Мужик снова улыбнулся – очень мне нравилась его улыбка – и ласково, словно уговаривая капризного ребенка, проговорил:
– Ишь ты – и опер… уполномоченный – старший, и… этот… лейте… нам старший… сплошь, значит, начальство? – А затем, почесав подбородок, добавил: – из Выселков, говоришь? А я тебя не слишком огорчу, если скажу, что никаких Выселков поблизости нет?
– Как это нет?! – даже и не удивился, а просто оскорбился Юрка. – Да ты, видать совсем не местный! Вон там они, Выселки, – он махнул рукой куда-то влево, – километрах в двух всего-то!
Мужик удрученно покрутил головой:
– Это, конешно, ваше дело, только никаких Выселков там нет.
– Да мы, собственно говоря, и не в Выселки идем, – вступил я в разговор, прекращая ненужный спор. – Нам Лосиха нужна.
Мужик снова внимательно взглянул на меня и снова улыбнулся:
– Ну, к Лосихе вы аккурат по этой тропочке и выйдете, только вот дома ее сейчас нет.
– Кого?! – в один голос воскликнули мы с Юриком.
– Как – «кого»? – удивился Володьша. – Лосихи. Вы же к ней идете?
– Лосиха, что б ты знал, – с большим знанием дела начал просвещать аборигена Макаронин, – это село такое. И мы в это село идем.

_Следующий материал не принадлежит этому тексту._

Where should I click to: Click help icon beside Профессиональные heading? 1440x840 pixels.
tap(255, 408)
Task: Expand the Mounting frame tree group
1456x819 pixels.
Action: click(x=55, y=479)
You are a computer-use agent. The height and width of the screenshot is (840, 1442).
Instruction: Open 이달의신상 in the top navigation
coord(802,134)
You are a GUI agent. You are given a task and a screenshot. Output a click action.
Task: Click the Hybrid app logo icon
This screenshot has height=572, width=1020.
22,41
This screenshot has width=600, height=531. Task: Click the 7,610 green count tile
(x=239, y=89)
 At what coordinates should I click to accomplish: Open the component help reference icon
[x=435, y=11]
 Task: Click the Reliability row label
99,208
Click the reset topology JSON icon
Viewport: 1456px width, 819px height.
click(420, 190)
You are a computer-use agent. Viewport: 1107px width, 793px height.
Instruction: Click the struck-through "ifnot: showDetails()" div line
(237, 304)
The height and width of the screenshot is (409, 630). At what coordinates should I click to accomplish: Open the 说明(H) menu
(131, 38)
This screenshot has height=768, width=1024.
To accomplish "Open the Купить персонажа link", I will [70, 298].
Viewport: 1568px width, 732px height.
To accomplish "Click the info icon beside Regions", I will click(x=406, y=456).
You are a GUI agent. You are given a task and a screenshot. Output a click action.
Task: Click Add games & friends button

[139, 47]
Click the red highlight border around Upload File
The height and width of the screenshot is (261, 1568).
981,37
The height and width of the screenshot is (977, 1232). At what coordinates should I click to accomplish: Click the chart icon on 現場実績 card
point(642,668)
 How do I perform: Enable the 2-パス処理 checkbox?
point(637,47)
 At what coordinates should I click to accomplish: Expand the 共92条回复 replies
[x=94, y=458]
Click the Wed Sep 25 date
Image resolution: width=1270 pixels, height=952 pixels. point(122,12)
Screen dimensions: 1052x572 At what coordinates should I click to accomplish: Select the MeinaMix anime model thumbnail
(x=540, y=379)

Мужик снова расплылся в своей добродушной улыбочке:
– А никакого села там нет. Ни Выселок, ни Лосихи. По этой тропочке вы выйдете к росчисти, на которой обосновалась тетка Лосиха. Домик у нее, хлевок, скотинка кое-какая в хлевке… Дочка-красавица… – Глазки у Володьши масляно залоснились. – Только сама-то Лосиха щас в бор ушла, а дочка ее никого и за свой плетень не пустит, когда матери дома нет.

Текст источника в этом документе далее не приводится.